__Your instructions__: It is required that all of the data be written out exactly.

Data records
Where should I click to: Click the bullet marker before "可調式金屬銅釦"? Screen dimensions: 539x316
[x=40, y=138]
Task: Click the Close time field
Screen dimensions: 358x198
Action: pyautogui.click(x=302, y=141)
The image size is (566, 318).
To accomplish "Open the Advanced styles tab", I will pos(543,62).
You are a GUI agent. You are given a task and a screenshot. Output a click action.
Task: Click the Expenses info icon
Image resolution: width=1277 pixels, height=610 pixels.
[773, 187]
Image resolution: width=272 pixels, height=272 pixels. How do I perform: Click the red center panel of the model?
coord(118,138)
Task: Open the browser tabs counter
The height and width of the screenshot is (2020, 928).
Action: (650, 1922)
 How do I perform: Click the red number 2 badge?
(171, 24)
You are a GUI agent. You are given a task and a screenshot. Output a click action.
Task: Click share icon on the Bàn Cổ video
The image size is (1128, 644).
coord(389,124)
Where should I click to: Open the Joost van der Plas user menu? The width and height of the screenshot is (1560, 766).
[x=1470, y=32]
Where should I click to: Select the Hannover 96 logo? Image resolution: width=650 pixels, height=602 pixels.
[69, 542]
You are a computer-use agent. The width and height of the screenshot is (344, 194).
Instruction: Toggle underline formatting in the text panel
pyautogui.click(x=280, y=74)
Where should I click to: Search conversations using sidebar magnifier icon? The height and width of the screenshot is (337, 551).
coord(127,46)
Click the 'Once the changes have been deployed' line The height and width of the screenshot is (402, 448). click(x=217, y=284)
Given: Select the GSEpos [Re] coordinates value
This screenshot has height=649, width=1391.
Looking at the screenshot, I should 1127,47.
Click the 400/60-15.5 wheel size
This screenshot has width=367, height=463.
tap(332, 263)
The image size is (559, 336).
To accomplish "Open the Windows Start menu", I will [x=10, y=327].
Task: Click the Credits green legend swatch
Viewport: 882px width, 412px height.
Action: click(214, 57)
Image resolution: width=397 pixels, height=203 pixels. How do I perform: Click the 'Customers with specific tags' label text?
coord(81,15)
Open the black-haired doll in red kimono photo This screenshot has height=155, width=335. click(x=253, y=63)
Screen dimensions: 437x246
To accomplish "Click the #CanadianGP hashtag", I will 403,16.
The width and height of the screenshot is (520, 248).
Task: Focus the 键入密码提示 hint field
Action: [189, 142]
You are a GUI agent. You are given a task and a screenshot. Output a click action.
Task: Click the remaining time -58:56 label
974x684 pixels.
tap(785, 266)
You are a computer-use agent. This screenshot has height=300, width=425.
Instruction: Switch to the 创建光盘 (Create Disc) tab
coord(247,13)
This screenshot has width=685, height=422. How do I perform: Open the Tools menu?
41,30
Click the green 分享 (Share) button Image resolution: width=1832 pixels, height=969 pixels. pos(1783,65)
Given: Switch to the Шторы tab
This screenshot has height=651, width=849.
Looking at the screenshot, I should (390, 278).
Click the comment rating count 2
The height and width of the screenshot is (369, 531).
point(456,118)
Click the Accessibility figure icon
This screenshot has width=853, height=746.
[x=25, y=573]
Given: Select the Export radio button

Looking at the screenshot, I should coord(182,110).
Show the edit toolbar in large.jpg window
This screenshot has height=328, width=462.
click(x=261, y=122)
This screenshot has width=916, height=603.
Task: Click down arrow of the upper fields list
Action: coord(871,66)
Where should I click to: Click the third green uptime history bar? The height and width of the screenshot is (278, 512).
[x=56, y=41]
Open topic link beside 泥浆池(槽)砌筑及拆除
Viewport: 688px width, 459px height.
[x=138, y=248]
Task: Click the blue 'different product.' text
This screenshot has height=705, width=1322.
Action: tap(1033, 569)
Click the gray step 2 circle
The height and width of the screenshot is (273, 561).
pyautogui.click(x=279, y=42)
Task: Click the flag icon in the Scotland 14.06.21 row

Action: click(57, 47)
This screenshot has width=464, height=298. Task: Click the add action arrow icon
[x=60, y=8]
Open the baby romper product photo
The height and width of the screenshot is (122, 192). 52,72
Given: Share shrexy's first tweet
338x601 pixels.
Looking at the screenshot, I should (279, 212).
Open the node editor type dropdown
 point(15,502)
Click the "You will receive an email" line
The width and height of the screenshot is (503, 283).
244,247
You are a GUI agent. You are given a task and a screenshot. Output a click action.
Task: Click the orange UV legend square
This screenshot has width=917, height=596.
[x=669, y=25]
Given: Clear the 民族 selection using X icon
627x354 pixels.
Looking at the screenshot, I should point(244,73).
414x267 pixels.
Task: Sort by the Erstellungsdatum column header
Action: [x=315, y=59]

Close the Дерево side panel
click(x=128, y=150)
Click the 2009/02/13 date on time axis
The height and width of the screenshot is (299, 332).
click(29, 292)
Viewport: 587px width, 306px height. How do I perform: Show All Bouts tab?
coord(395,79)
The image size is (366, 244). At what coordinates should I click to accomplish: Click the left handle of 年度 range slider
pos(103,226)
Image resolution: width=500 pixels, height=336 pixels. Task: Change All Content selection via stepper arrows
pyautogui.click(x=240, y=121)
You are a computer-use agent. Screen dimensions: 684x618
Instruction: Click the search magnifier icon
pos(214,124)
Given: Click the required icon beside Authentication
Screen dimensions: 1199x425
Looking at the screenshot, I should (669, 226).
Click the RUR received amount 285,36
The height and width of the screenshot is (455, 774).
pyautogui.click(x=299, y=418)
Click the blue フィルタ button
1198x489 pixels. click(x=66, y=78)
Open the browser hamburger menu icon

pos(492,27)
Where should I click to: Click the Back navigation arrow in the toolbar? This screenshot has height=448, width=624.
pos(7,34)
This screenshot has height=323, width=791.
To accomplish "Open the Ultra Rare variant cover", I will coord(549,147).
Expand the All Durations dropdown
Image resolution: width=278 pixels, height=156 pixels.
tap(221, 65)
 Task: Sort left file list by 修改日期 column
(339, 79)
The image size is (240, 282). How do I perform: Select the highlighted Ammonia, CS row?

__Exercise response__:
Where should I click to: Click the bullet marker before "可調式金屬銅釦"? Screen dimensions: 539x316
[x=40, y=138]
Task: Click the Close time field
Screen dimensions: 358x198
Action: pyautogui.click(x=302, y=141)
The image size is (566, 318).
To accomplish "Open the Advanced styles tab", I will pos(543,62).
You are a GUI agent. You are given a task and a screenshot. Output a click action.
Task: Click the Expenses info icon
Image resolution: width=1277 pixels, height=610 pixels.
[773, 187]
Image resolution: width=272 pixels, height=272 pixels. How do I perform: Click the red center panel of the model?
coord(118,138)
Task: Open the browser tabs counter
The height and width of the screenshot is (2020, 928).
Action: (650, 1922)
 How do I perform: Click the red number 2 badge?
(171, 24)
You are a GUI agent. You are given a task and a screenshot. Output a click action.
Task: Click share icon on the Bàn Cổ video
The image size is (1128, 644).
coord(389,124)
Where should I click to: Open the Joost van der Plas user menu? The width and height of the screenshot is (1560, 766).
[x=1470, y=32]
Where should I click to: Select the Hannover 96 logo? Image resolution: width=650 pixels, height=602 pixels.
[69, 542]
You are a computer-use agent. The width and height of the screenshot is (344, 194).
Instruction: Toggle underline formatting in the text panel
pyautogui.click(x=280, y=74)
Where should I click to: Search conversations using sidebar magnifier icon? The height and width of the screenshot is (337, 551).
coord(127,46)
Click the 'Once the changes have been deployed' line The height and width of the screenshot is (402, 448). click(x=217, y=284)
Given: Select the GSEpos [Re] coordinates value
This screenshot has height=649, width=1391.
Looking at the screenshot, I should 1127,47.
Click the 400/60-15.5 wheel size
This screenshot has width=367, height=463.
tap(332, 263)
The image size is (559, 336).
To accomplish "Open the Windows Start menu", I will [x=10, y=327].
Task: Click the Credits green legend swatch
Viewport: 882px width, 412px height.
Action: click(214, 57)
Image resolution: width=397 pixels, height=203 pixels. How do I perform: Click the 'Customers with specific tags' label text?
coord(81,15)
Open the black-haired doll in red kimono photo This screenshot has height=155, width=335. click(x=253, y=63)
Screen dimensions: 437x246
To accomplish "Click the #CanadianGP hashtag", I will 403,16.
The width and height of the screenshot is (520, 248).
Task: Focus the 键入密码提示 hint field
Action: [189, 142]
You are a GUI agent. You are given a task and a screenshot. Output a click action.
Task: Click the remaining time -58:56 label
974x684 pixels.
tap(785, 266)
You are a computer-use agent. This screenshot has height=300, width=425.
Instruction: Switch to the 创建光盘 (Create Disc) tab
coord(247,13)
This screenshot has width=685, height=422. How do I perform: Open the Tools menu?
41,30
Click the green 分享 (Share) button Image resolution: width=1832 pixels, height=969 pixels. pos(1783,65)
Given: Switch to the Шторы tab
This screenshot has height=651, width=849.
Looking at the screenshot, I should (390, 278).
Click the comment rating count 2
The height and width of the screenshot is (369, 531).
point(456,118)
Click the Accessibility figure icon
This screenshot has width=853, height=746.
[x=25, y=573]
Given: Select the Export radio button

Looking at the screenshot, I should coord(182,110).
Show the edit toolbar in large.jpg window
This screenshot has height=328, width=462.
click(x=261, y=122)
This screenshot has width=916, height=603.
Task: Click down arrow of the upper fields list
Action: coord(871,66)
Where should I click to: Click the third green uptime history bar? The height and width of the screenshot is (278, 512).
[x=56, y=41]
Open topic link beside 泥浆池(槽)砌筑及拆除
Viewport: 688px width, 459px height.
[x=138, y=248]
Task: Click the blue 'different product.' text
This screenshot has height=705, width=1322.
Action: tap(1033, 569)
Click the gray step 2 circle
The height and width of the screenshot is (273, 561).
pyautogui.click(x=279, y=42)
Task: Click the flag icon in the Scotland 14.06.21 row

Action: click(57, 47)
This screenshot has width=464, height=298. Task: Click the add action arrow icon
[x=60, y=8]
Open the baby romper product photo
The height and width of the screenshot is (122, 192). 52,72
Given: Share shrexy's first tweet
338x601 pixels.
Looking at the screenshot, I should (279, 212).
Open the node editor type dropdown
 point(15,502)
Click the "You will receive an email" line
The width and height of the screenshot is (503, 283).
244,247
You are a GUI agent. You are given a task and a screenshot. Output a click action.
Task: Click the orange UV legend square
This screenshot has width=917, height=596.
[x=669, y=25]
Given: Clear the 民族 selection using X icon
627x354 pixels.
Looking at the screenshot, I should point(244,73).
414x267 pixels.
Task: Sort by the Erstellungsdatum column header
Action: [x=315, y=59]

Close the Дерево side panel
click(x=128, y=150)
Click the 2009/02/13 date on time axis
The height and width of the screenshot is (299, 332).
click(29, 292)
Viewport: 587px width, 306px height. How do I perform: Show All Bouts tab?
coord(395,79)
The image size is (366, 244). At what coordinates should I click to accomplish: Click the left handle of 年度 range slider
pos(103,226)
Image resolution: width=500 pixels, height=336 pixels. Task: Change All Content selection via stepper arrows
pyautogui.click(x=240, y=121)
You are a computer-use agent. Screen dimensions: 684x618
Instruction: Click the search magnifier icon
pos(214,124)
Given: Click the required icon beside Authentication
Screen dimensions: 1199x425
Looking at the screenshot, I should (669, 226).
Click the RUR received amount 285,36
The height and width of the screenshot is (455, 774).
pyautogui.click(x=299, y=418)
Click the blue フィルタ button
1198x489 pixels. click(x=66, y=78)
Open the browser hamburger menu icon

pos(492,27)
Where should I click to: Click the Back navigation arrow in the toolbar? This screenshot has height=448, width=624.
pos(7,34)
This screenshot has height=323, width=791.
To accomplish "Open the Ultra Rare variant cover", I will coord(549,147).
Expand the All Durations dropdown
Image resolution: width=278 pixels, height=156 pixels.
tap(221, 65)
 Task: Sort left file list by 修改日期 column
(339, 79)
The image size is (240, 282). How do I perform: Select the highlighted Ammonia, CS row?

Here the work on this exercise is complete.